The Bièvre enters the city of Paris on its southeast, crossing from the neighboring town of Gentilly. Within this town, sections of the Bièvre appear above the surface as linear parks, some of which have markers explaining the stream’s story.
In some places, the course is more visible than in other places but generally easy to follow on foot.
The underground Bièvre enters the city of Paris at Kellermann Park. From there, it flows between the city’s 12th and 13th arrondisements (districts) before emptying into the Seine at Gare d’Austerlitz train terminal in the Latin Quarter. The heavy concentration of butcheries and tanneries along the stream within Paris led to its eventual burial.

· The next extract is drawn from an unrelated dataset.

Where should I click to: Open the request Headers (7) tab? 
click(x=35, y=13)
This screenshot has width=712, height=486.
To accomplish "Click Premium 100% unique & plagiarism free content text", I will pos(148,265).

The poet Joris-Karl Huysmans (1848-1907) gave the Bièvre a feminine description, a countryside girl lured into the city and despoiled by industry. “Symbol of the miserable condition of women lured into the trap of cities.”
Efforts at Revival
The streets remember the Bièvre, evoking curves in the underground stream bed. Walking tours follow the course, bloggers dutifully tell its history, and advocacy groups such as Les Amis de la Vallée de la Bièvre promote daylighting of the hidden stream.
Within the city, pavement markers indicate the course of the Bièvre, enabling pedestrians to follow its course.
At its confluence with the Seine, the Bièvre can be seen from a boat on the river or from the opposite shore facing the Gare d’Austrelitz. A humble end for a stream with so much history along its course.
La Bievre in Art
As Paris was once the leading city for western art, the Bièvre had made numerous appearances in oil paintings and early photographs, attracting artists with its grimy appearance that hinted of the better days that it had seen.
The first example is Hubert Robert’s 1768 depiction of the stream, already partially hidden beneath the city and used for washing laundry. Going forward to 1890, Maximilien Luce provides a post-impressionist view of the stream on the city’s outskirts.
The Bièvre makes for a good SAT-style comparison of world cities, their defining rivers and their hidden streams.
Paris: Seine River : Bièvre
Moscow: Moscow River : Neglinka
London: Thames River : River Fleet
New York: Hudson River : Minetta Creek
As the mighty streams connected these cities to the world, the smaller lesser known streams fueled the growth of these cities in their early years.